Records for this task START
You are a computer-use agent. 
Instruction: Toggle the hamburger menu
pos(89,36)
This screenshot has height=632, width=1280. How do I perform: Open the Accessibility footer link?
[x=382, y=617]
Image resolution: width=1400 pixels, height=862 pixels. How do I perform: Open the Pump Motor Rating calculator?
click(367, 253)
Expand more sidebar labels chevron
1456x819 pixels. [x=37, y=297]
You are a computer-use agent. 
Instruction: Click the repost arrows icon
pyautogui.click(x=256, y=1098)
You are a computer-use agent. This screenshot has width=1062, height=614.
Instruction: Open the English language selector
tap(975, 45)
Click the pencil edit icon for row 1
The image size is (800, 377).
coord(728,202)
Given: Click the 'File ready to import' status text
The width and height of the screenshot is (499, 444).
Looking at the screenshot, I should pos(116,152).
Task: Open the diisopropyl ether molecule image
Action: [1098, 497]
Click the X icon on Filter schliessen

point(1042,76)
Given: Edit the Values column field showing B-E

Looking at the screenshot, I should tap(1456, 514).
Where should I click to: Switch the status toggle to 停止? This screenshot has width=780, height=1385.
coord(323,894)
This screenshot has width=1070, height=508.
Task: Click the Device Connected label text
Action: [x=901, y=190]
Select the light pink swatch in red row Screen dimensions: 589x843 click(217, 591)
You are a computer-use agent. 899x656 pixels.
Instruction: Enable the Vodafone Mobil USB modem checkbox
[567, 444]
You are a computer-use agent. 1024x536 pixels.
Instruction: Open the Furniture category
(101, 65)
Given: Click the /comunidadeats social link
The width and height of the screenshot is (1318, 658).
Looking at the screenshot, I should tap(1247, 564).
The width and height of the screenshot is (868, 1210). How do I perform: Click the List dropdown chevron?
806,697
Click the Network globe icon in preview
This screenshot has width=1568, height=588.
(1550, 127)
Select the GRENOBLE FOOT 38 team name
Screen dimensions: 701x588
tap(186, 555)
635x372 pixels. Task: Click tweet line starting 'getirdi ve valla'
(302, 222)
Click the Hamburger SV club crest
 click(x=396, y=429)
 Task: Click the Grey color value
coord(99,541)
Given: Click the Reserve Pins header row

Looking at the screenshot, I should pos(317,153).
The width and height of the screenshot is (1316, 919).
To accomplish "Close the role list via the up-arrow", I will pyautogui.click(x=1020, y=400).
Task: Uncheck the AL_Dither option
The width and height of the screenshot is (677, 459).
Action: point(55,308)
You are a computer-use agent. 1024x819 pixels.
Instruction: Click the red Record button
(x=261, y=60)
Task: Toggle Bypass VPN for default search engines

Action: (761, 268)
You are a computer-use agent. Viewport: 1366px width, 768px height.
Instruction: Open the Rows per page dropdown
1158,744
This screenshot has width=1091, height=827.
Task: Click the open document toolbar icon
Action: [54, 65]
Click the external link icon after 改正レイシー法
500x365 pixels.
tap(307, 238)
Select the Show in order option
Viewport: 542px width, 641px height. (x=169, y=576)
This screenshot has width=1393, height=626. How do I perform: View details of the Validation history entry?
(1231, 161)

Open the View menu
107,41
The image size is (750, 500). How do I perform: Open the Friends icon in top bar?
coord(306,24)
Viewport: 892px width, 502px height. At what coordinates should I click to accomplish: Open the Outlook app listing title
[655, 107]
Records for this task END
Print only what lies in the material above starting at the line with "Where should I" and ending at the line with "The width and height of the screenshot is (1316, 919).", every line exactly as given.

__Answer to the exercise__
Where should I click to: Switch the status toggle to 停止? This screenshot has width=780, height=1385.
coord(323,894)
This screenshot has width=1070, height=508.
Task: Click the Device Connected label text
Action: [x=901, y=190]
Select the light pink swatch in red row Screen dimensions: 589x843 click(217, 591)
You are a computer-use agent. 899x656 pixels.
Instruction: Enable the Vodafone Mobil USB modem checkbox
[567, 444]
You are a computer-use agent. 1024x536 pixels.
Instruction: Open the Furniture category
(101, 65)
Given: Click the /comunidadeats social link
The width and height of the screenshot is (1318, 658).
Looking at the screenshot, I should tap(1247, 564).
The width and height of the screenshot is (868, 1210). How do I perform: Click the List dropdown chevron?
806,697
Click the Network globe icon in preview
This screenshot has width=1568, height=588.
(1550, 127)
Select the GRENOBLE FOOT 38 team name
Screen dimensions: 701x588
tap(186, 555)
635x372 pixels. Task: Click tweet line starting 'getirdi ve valla'
(302, 222)
Click the Hamburger SV club crest
 click(x=396, y=429)
 Task: Click the Grey color value
coord(99,541)
Given: Click the Reserve Pins header row

Looking at the screenshot, I should pos(317,153).
The width and height of the screenshot is (1316, 919).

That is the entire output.